Entre-temps, de Rassenfosse et son équipe ont entrepris de quantifier l'impact de l'influence de la guerre sur la recherche ukrainienne, avec l'une des enquêtes les plus approfondies à ce jour, analysant les réponses d'environ 2 500 scientifiques ukrainiens à l'automne 2022. Les résultats sont publiés dans Humanities & Social Sciences Communications.
« Notre enquête montre que l'Ukraine a perdu près de 20 % de ses meilleurs scientifiques, comme Olena », explique de Rassenfosse du Collège de gestion de la technologie de l'EPFL, qui a pu embaucher Iarmosh pour travailler dans son laboratoire en tant que professeure invitée.
« Beaucoup de ces scientifiques émigrés sont sous des contrats précaires dans leurs institutions d'accueil. Parmi les scientifiques qui restent en Ukraine, s'ils sont encore en vie, environ 15 % ont abandonné la recherche, et d'autres ont peu de temps à consacrer à la recherche compte tenu des circonstances de la guerre.
Les chercheurs de l'EPFL ont constaté que la capacité de recherche en Ukraine, c'est-à-dire le temps consacré directement à l'activité de recherche, a diminué de 20 %. L'étude indique que 23,5 % des scientifiques toujours en Ukraine ont perdu l'accès à des ressources critiques pour leurs recherches, et 20,8 % ne peuvent pas accéder physiquement à leur institution.

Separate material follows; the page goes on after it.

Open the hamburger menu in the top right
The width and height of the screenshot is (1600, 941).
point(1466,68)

De Rassenfosse et ses collègues soulignent dans l'étude que "la fourniture de bourses plus nombreuses et plus longues apparaît comme une préoccupation primordiale" pour les scientifiques migrants. En ce qui concerne les scientifiques toujours en Ukraine, l'étude suggère que "les institutions de toute l'Europe et au-delà peuvent offrir une multitude de programmes de soutien, tels que des programmes de visite à distance, un accès à des bibliothèques numériques et à des ressources informatiques, ainsi que des subventions de recherche collaborative".
« D'un point de vue purement académique, partir à l'étranger peut en réalité être une opportunité de s'améliorer en tant que scientifique, car notre enquête montre que le fait d'être à l'étranger signifie être exposé à la nouveauté », poursuit de Rassenfosse.

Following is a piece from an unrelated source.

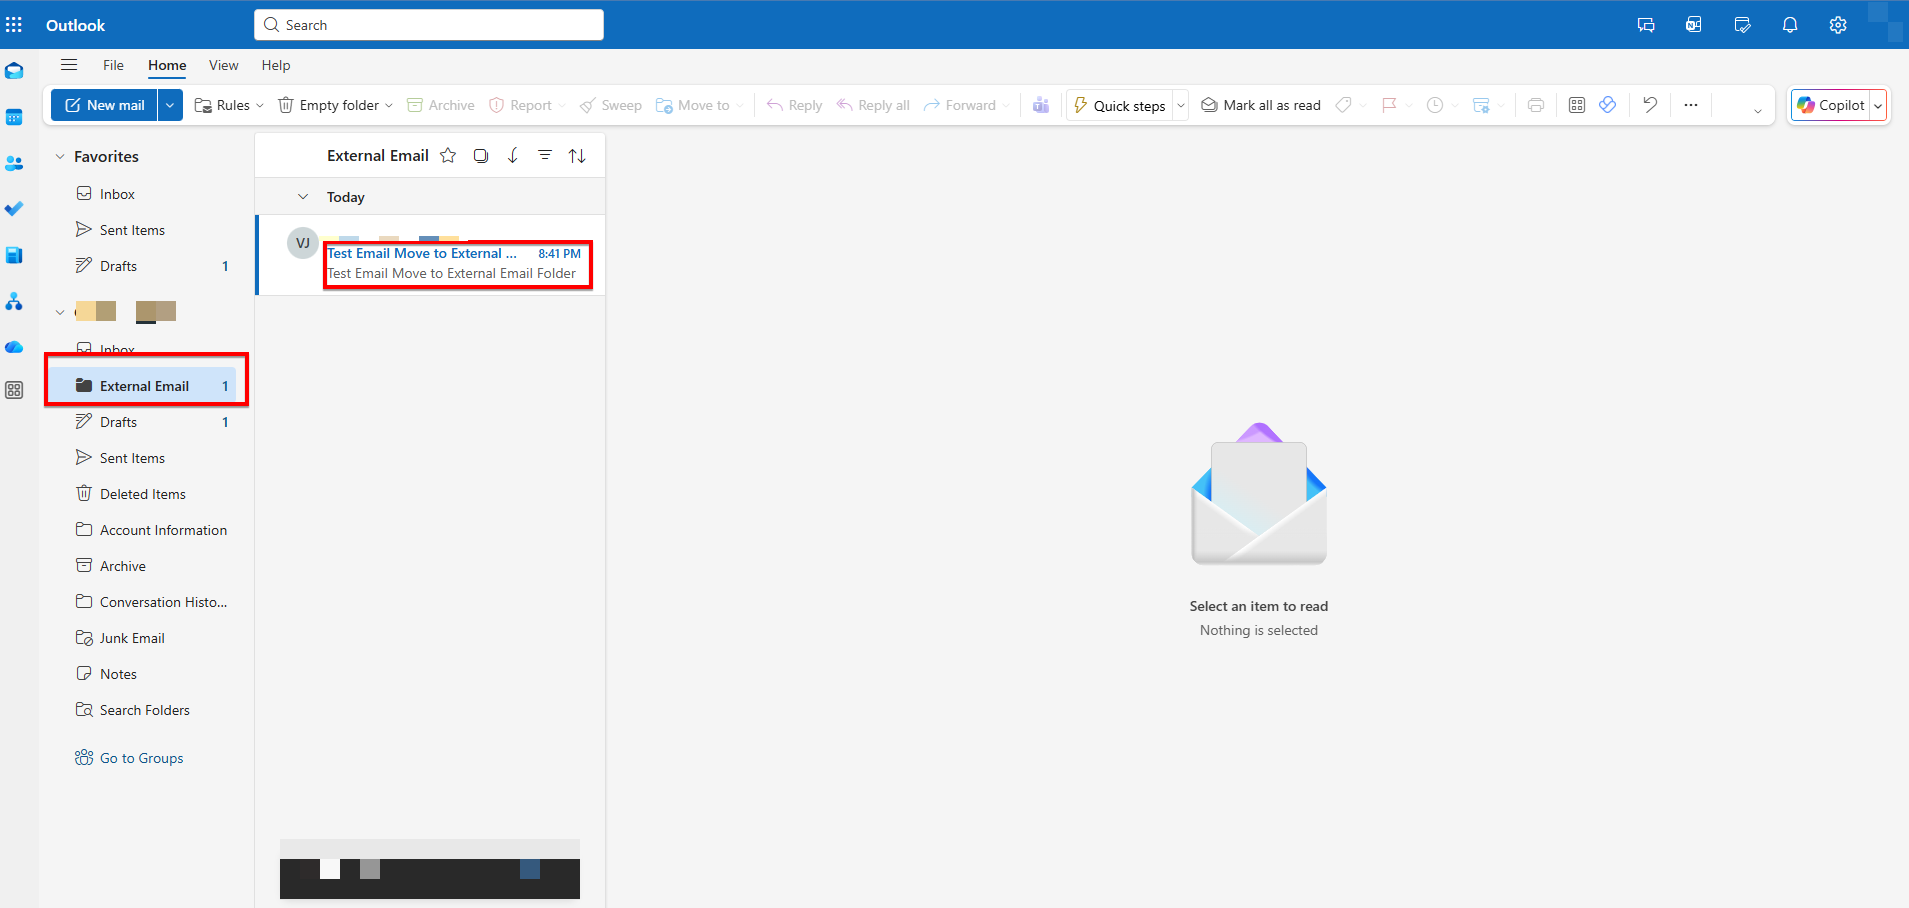Switch to the View tab
This screenshot has width=1909, height=908.
[222, 65]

Maintenant à l'UNIL avec un contrat temporaire, Iarmosh vit au jour le jour en Suisse, essayant de jongler avec les contraintes imposées par les contrats d'employeur et son permis suisse temporaire. « En Ukraine, avec mon niveau d'éducation, j'avais beaucoup plus d'options que je pouvais choisir. En Suisse, je suis moins exigeante en matière d'emploi et je sais que chaque opportunité sera une expérience positive pour moi. »

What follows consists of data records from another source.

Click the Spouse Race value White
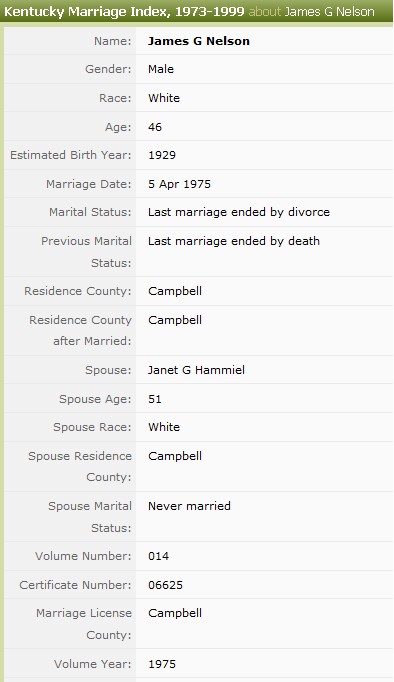The height and width of the screenshot is (682, 394). [164, 427]
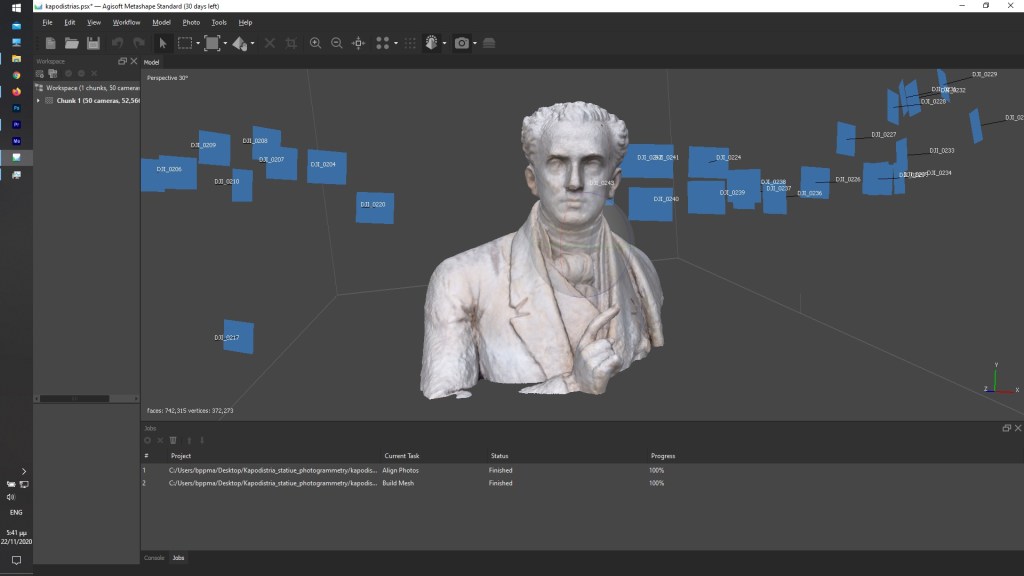Click the Reset View icon

point(358,43)
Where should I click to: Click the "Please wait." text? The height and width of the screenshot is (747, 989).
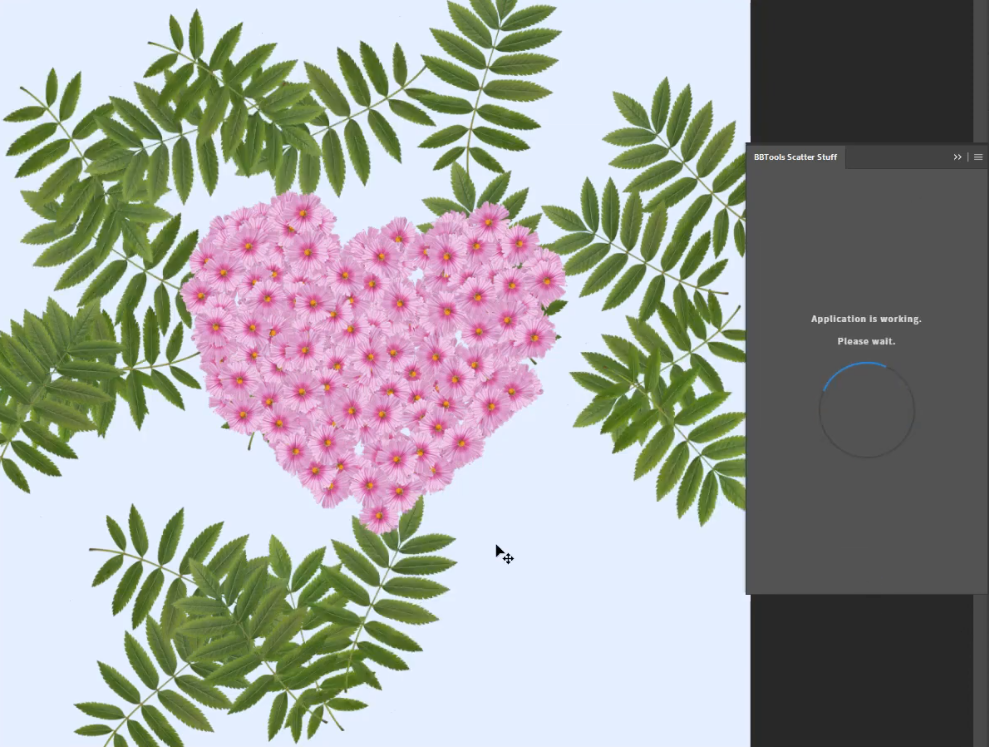coord(866,341)
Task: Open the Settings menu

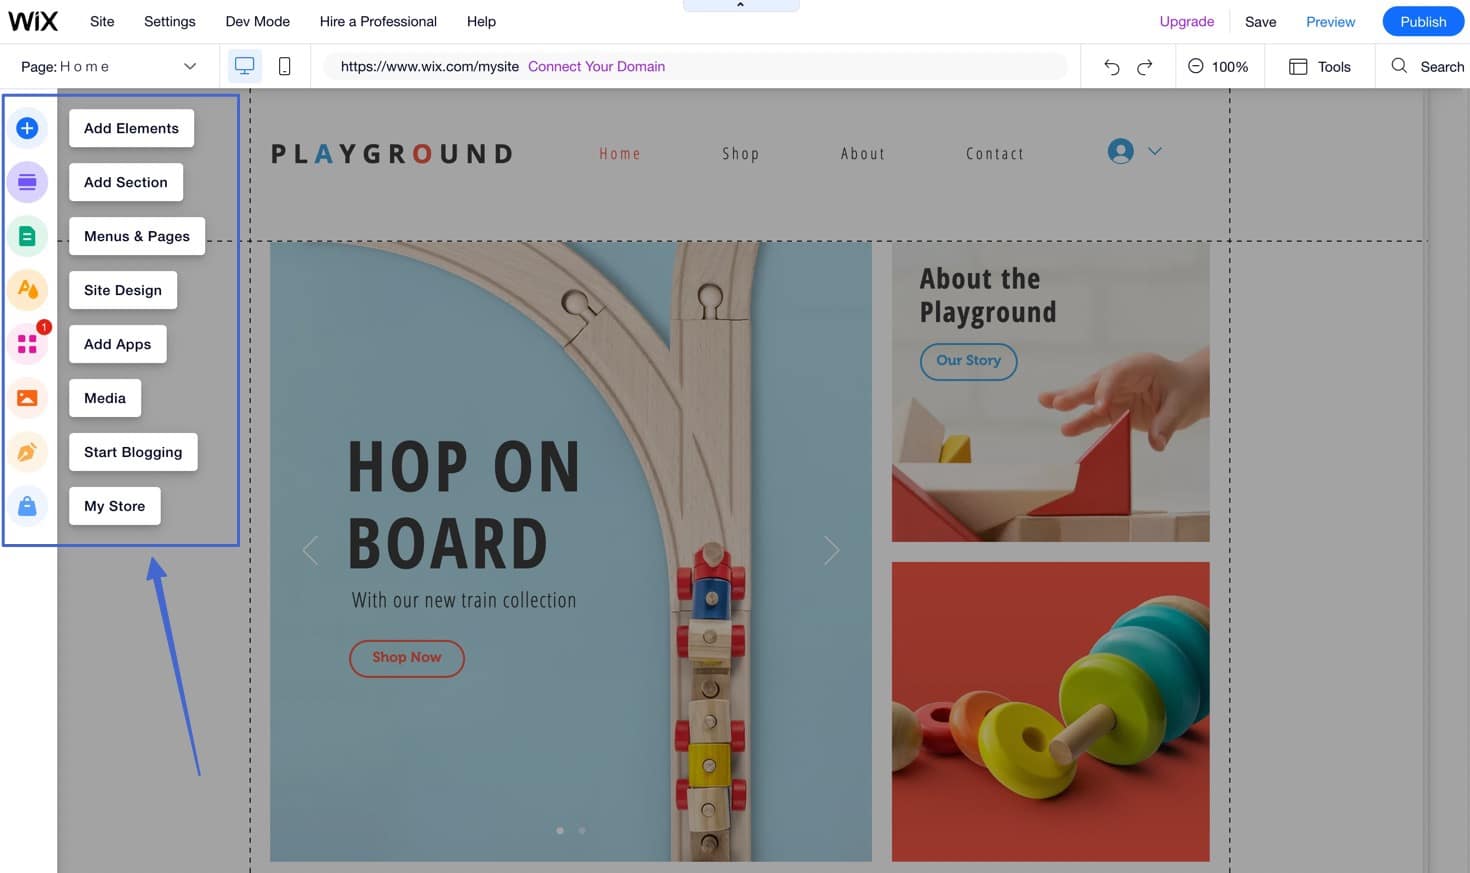Action: tap(169, 21)
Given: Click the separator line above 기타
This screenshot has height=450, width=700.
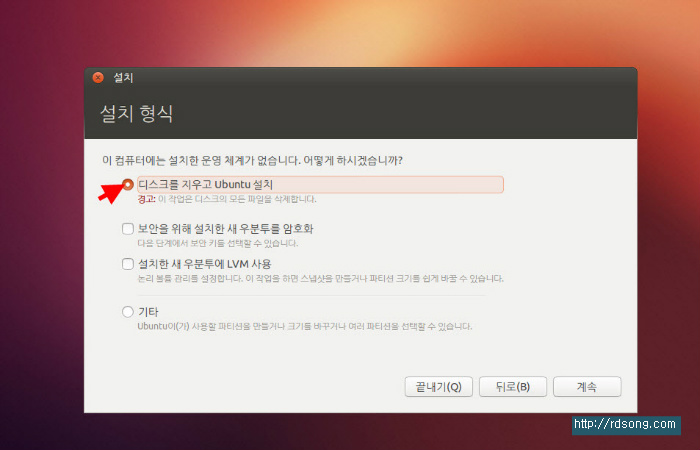Looking at the screenshot, I should coord(310,295).
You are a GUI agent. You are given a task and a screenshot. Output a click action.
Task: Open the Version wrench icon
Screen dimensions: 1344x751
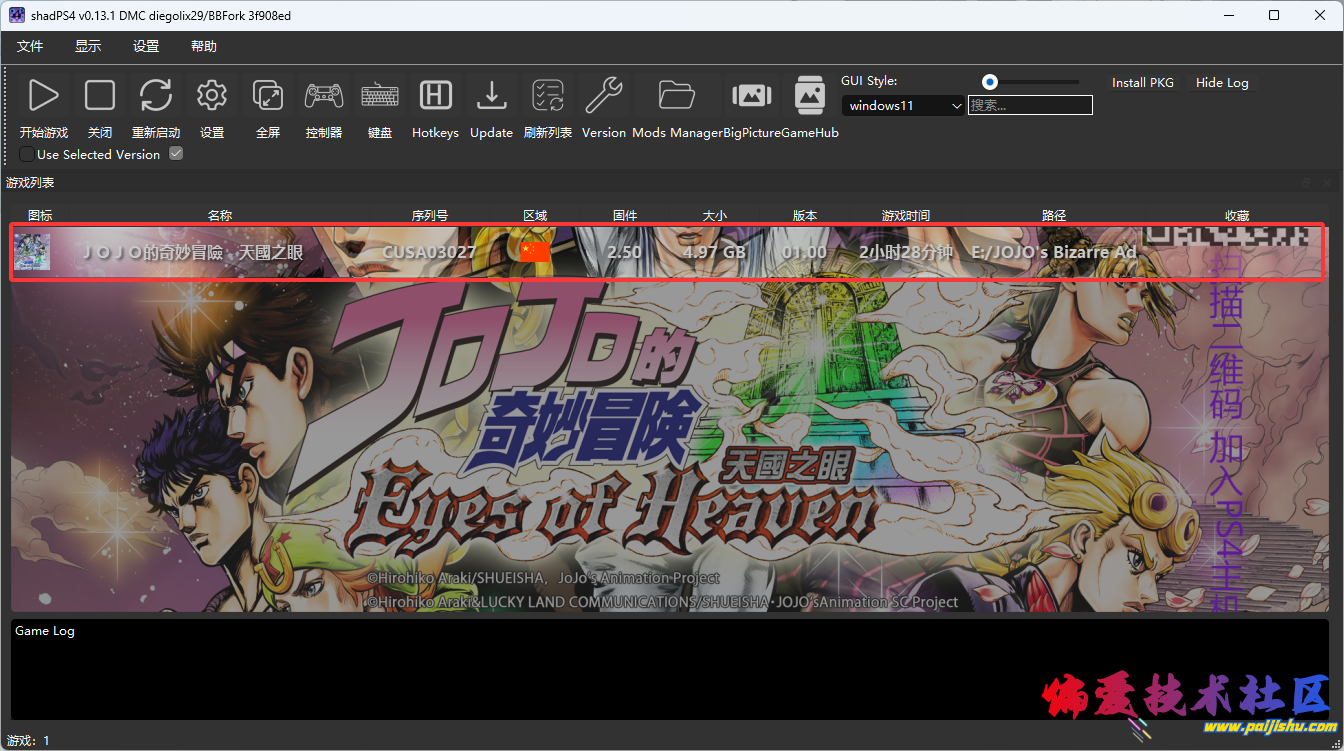[603, 96]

Iarmosh poursuit : « Malgré la guerre, l'Ukraine fait beaucoup de choses pour garder les chercheurs et les scientifiques employés. L'éducation dans l'est et le sud de l'Ukraine se fait entièrement en ligne. Les universités ukrainiennes veulent toujours nous garder. Elles nous invitent à des activités, nous demandent de superviser et de poursuivre la recherche. C'est un grand privilège pour tous les enseignants et chercheurs. Ils cherchent à maintenir une formation universitaire pour les jeunes. »
« Plus généralement, notre étude montre que les scientifiques ukrainiens s'éloignent de plus en plus de la communauté scientifique ukrainienne, et cela est dangereux pour l'avenir de l'Ukraine et de la recherche ukrainienne », met en garde de Rassenfosse. « Les décideurs doivent anticiper le renouvellement du système de recherche ukrainien afin que les scientifiques reviennent, et pour former la prochaine génération de scientifiques ukrainiens. »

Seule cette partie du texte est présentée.